David Dinslage sued his former employer, the Recreation and Parks Department for the City and County of San Francisco, claiming that it violated FEHA by terminating his employment because of his opposition to Department actions that discriminated against people with disabilities. The City moved for summary judgment, arguing that Dinslage was fired for good reasons, including budgetary constraints and his opposition to program changes regarding the Department’s services. The City also argued that Dinslage had no case for retaliation because he had not engaged in protected activity. The trial court granted the motion, finding the City had legitimate non-discriminatory reasons for discharging Dinslage, and that his opposition—concerning conduct directed at members of the general public, not employees—was not protected activity under FEHA.
The Court of Appeal’s Decision
The Court of Appeal affirmed the trial court. The Court of Appeal held that Dinslage had no case for retaliation because he had not shown that he had engaged in a protected activity. His advocacy for the disabled community and his opposition to elimination of programs that might benefit that community did not qualify as protected activity. He had not shown that his employer’s actions amounted to discrimination against disabled citizens, but even if he had, an employer’s discrimination against members of the general public would not constitute a prohibited employment practice, and it is opposition to that kind of practice that FEHA protects.

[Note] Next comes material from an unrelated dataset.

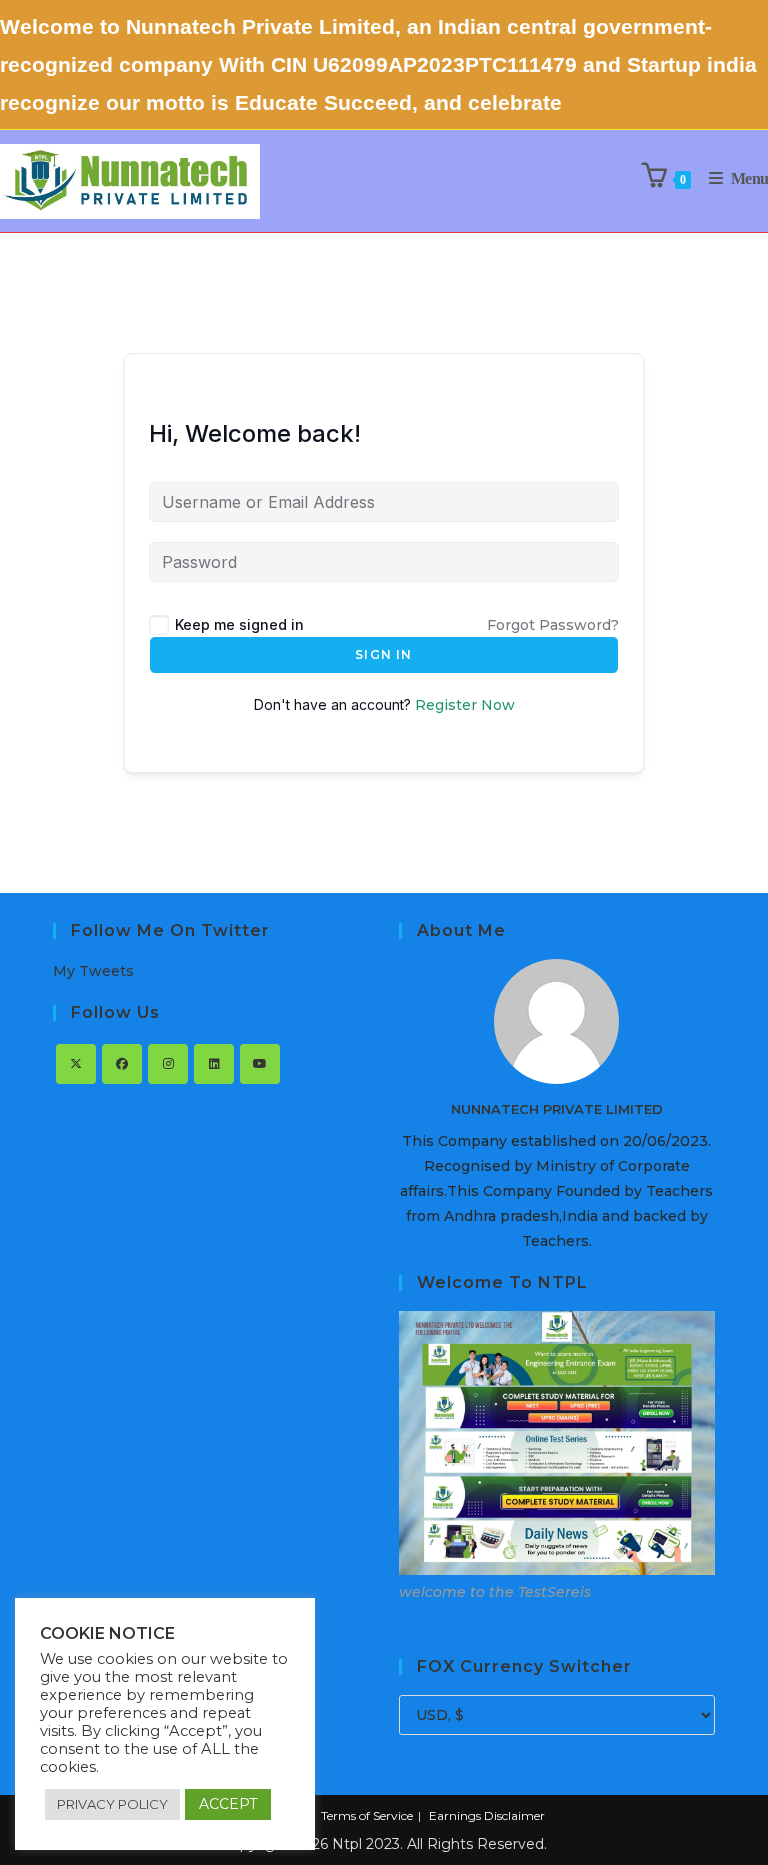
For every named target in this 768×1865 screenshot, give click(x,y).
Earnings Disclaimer (487, 1815)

The Court of Appeal noted that an employer’s conduct need not actually violate FEHA in order for an employee’s opposition to qualify as protected activity; if the employee, in good faith, held a reasonable, albeit mistaken, belief that the employer’s conduct violated FEHA, then his opposition could still qualify as protected activity. But that belief must be both subjectively and objectively reasonable when measured against existing law. Here, the Court of Appeal concluded that Dinslage’s belief that his employer’s conduct toward the general public violated FEHA was not objectively reasonable. Rather, the language of the statute and the case law and implementing regulations all make plain that the practice opposed must be an employment practice. That Dinslage opposed a practice he regarded as unwise or even improper was not enough to convert his opposition into a protected activity.
What Dinslage Means for Employers
Dinslage affirms that a claim of retaliation under FEHA cannot be premised on an employer’s conduct towards the general public, but rather must involve opposition to a specific employment practice. Dinslage will prove useful in defending against expansive retaliation claims by plaintiffs that involve activities or practices outside the workplace or that otherwise do not involve actual employment practices.